**ФРАГМЕНТ СТРАНИЦЫ**
┌──
# Форум на русском языке  > Разное  > Оффтоп  >  Интервью Никиты Михалкова

## SDA

Интервью как интервью, но познания Михалкова о войне которые он выразил в "Утомленные солнцем-2" меня поразили  :Smiley: 

в: "Утомленные солнцем-2" — тема глобальная. Большой, подробный рассказ о фильме в нашей газете — впереди. Однако многие видели проморолик в Сети и возбудились при виде фашистских танков, ползущих под алыми парусами. Стихи даже возникли глумливые про бронепарусную дивизию СС...

о: Судить о фильме по четырехминутному ролику — значит, проявить глупость, тенденциозность и вдобавок — звенящую безграмотность. 

Военных консультантов много работало на картине?

о: Много. Целая бригада занималась сбором архивных материалов, мы просмотрели шестьдесят часов хроники - нашей, трофейной, американской, японской. Я прочитал тысячи страниц воспоминаний, писем, документов - в том числе ранее закрытых.

С первых дней войны на территории России фашистами совершались множественные акты психологической агрессии. *Кавалеристы в чудовищно страшных противопыльных масках. Мало того - и лошади в таких же масках.* Что чувствовал солдатик, который сидел в окопе и видел этих монстров? А над танками действительно были огромные красные полотнища со свастикой...

в: Какой в этом смысл? Они же замедляют ход.

о: Не так важна была скорость, как психологическое давление. Немцы разыгрывали грандиозную постановку. *Какой смысл сбрасывать на наши позиции пустые бочки с дырками? Но они издавали такой звук, когда летели, что люди в окопах сходили с ума от страха. А дырявые алюминиевые ложки с надписью: "Иван, иди домой, я скоро приду"? Они никого не убивали, но это унижение, это порабощение, попытка сломить дух человека. Что ты должен чувствовать, когда на тебя вместо бомбы с неба падает дырявая ложка: иди домой, козел бездарный...* К тому же мы не снимали документальную картину. На экране - моя война. Война моих соавторов, актеров, оператора, всей нашей группы. Меня интересует психологическая правда характеров в предлагаемых обстоятельствах. Война - дело сугубо индивидуальное. Если в ней принимали участие сто миллионов человек, значит, было сто миллионов войн.

Наверное мастер видит, то что не видит другие :Wink: 
Такое впечатление, что Никита Михалков воспринимает войну как большой спектакль.

Отсюда и "война - дело индивидуальное", и все эти противогазные маски на конях, и паруса над танками.
└──
**ПРИВЕДЁННЫЕ ЗАПИСИ**
┌──
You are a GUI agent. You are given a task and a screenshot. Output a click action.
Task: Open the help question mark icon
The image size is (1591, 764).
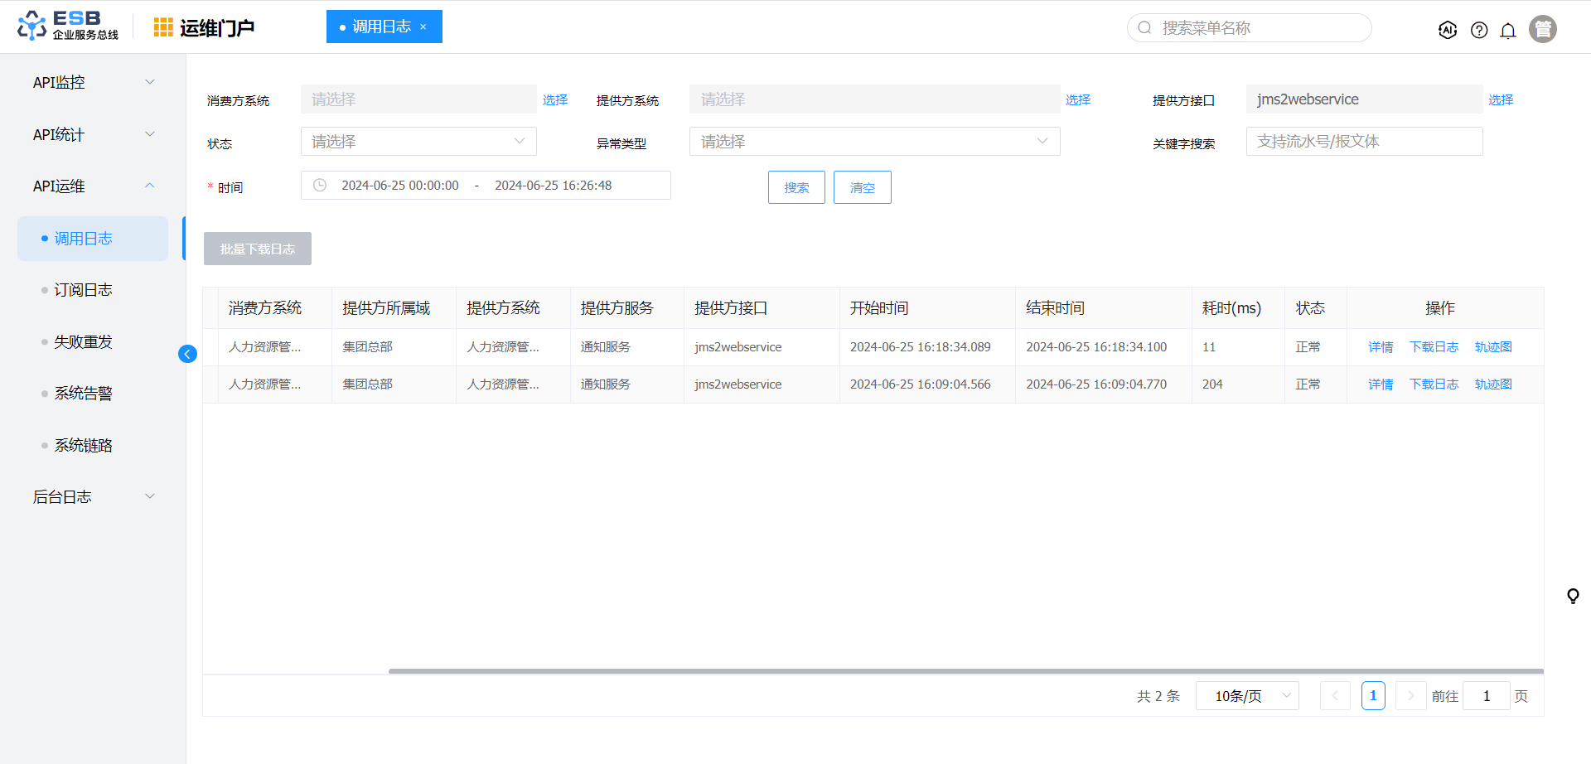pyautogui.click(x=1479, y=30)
└──
┌──
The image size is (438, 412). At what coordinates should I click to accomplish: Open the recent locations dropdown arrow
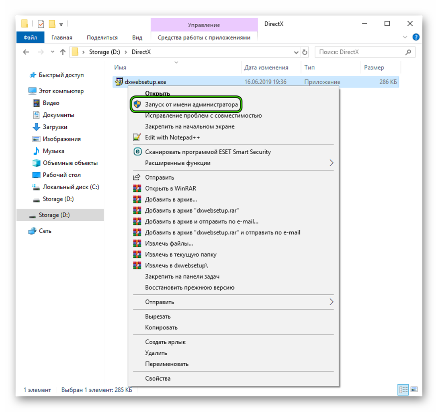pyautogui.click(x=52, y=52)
└──
**ЗАДАЧИ**
[1] Выпишите из фрагмента страницы дословно отрывок от «# Форум на русском» до «бронепарусную дивизию СС...» включительно.
[2] Сколько часов хроники, согласно фрагменту страницы, просмотрели при работе над «Утомленными солнцем-2»?

**ОТВЕТЫ**
[1]
# Форум на русском языке  > Разное  > Оффтоп  >  Интервью Никиты Михалкова

## SDA

Интервью как интервью, но познания Михалкова о войне которые он выразил в "Утомленные солнцем-2" меня поразили  :Smiley: 

в: "Утомленные солнцем-2" — тема глобальная. Большой, подробный рассказ о фильме в нашей газете — впереди. Однако многие видели проморолик в Сети и возбудились при виде фашистских танков, ползущих под алыми парусами. Стихи даже возникли глумливые про бронепарусную дивизию СС...

[2] Шестьдесят часов.